EXTRACTED INFORMATION
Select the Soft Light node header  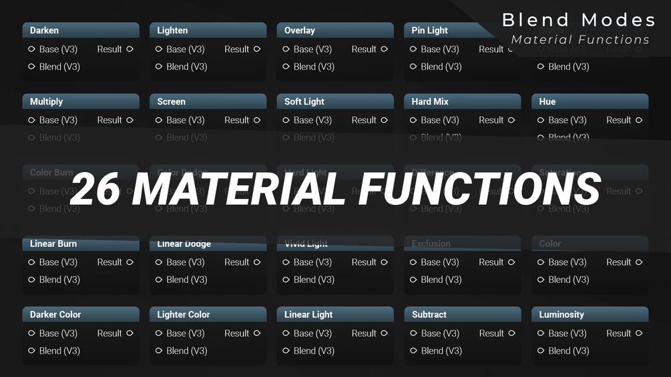335,101
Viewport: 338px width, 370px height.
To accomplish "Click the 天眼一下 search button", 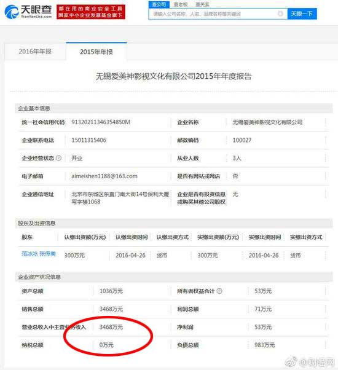I will click(x=302, y=14).
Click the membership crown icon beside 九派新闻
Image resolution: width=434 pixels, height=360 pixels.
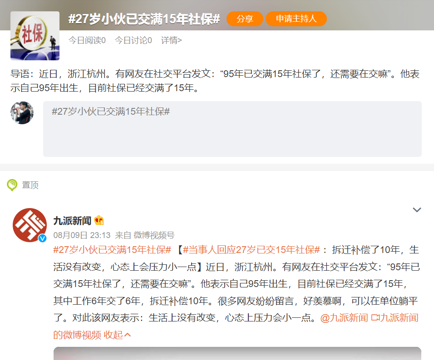[99, 221]
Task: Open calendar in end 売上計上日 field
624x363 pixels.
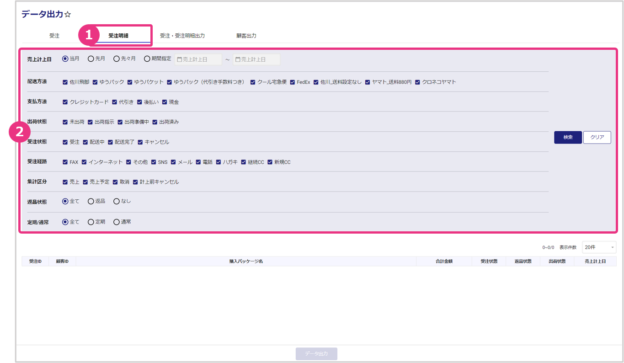Action: click(237, 59)
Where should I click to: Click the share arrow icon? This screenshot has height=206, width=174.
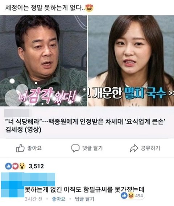click(134, 148)
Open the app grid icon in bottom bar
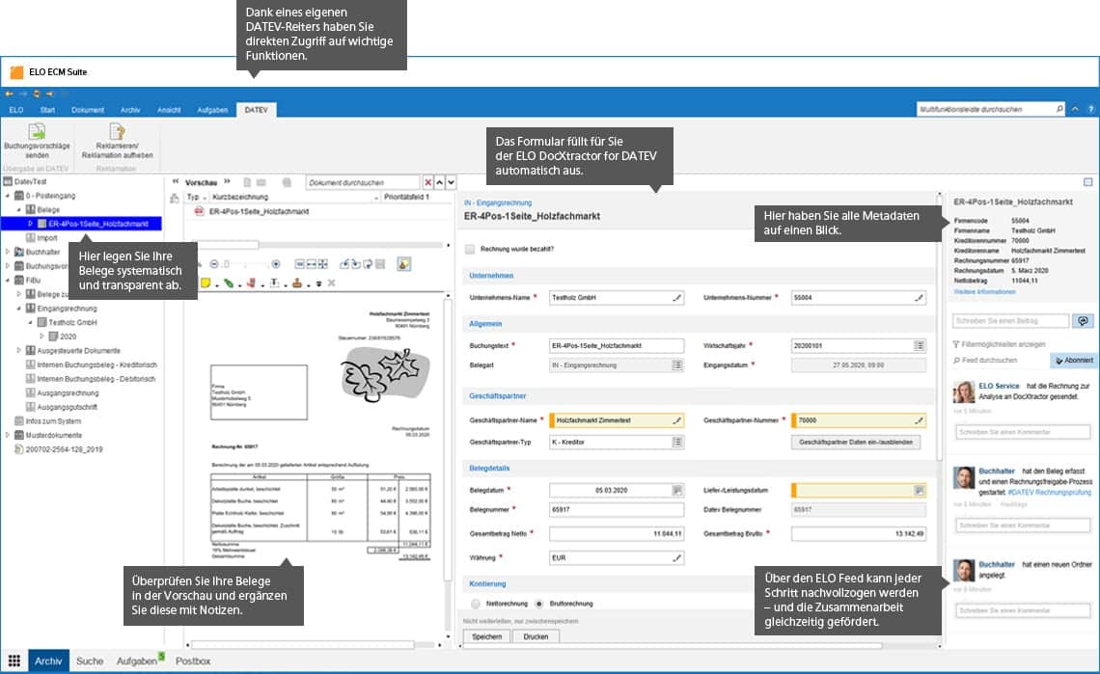The height and width of the screenshot is (674, 1100). point(14,661)
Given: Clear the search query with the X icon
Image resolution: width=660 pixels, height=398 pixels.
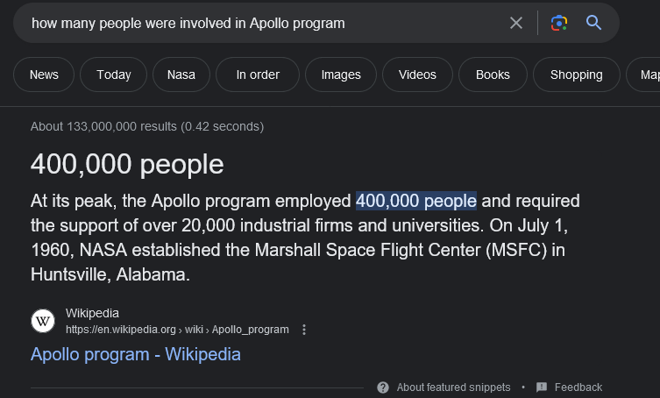Looking at the screenshot, I should tap(516, 23).
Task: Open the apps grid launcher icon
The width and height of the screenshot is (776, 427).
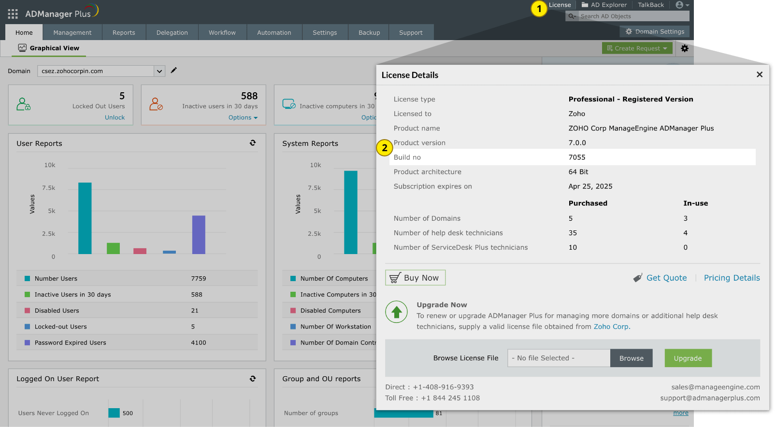Action: [x=13, y=14]
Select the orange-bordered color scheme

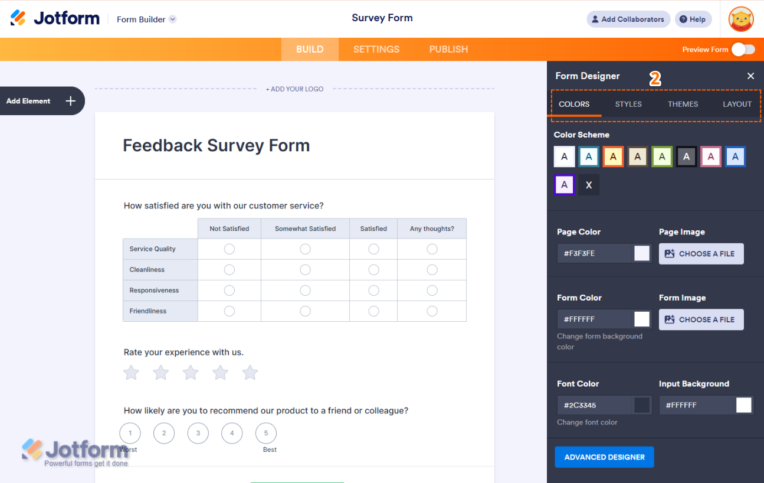coord(613,157)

WHAT THE EXERCISE ASKS
Lines above that include the string "Task" need to be copied.

PROBLEM SOLUTION
Task: Open calendar in end 売上計上日 field
Task: Open the apps grid launcher icon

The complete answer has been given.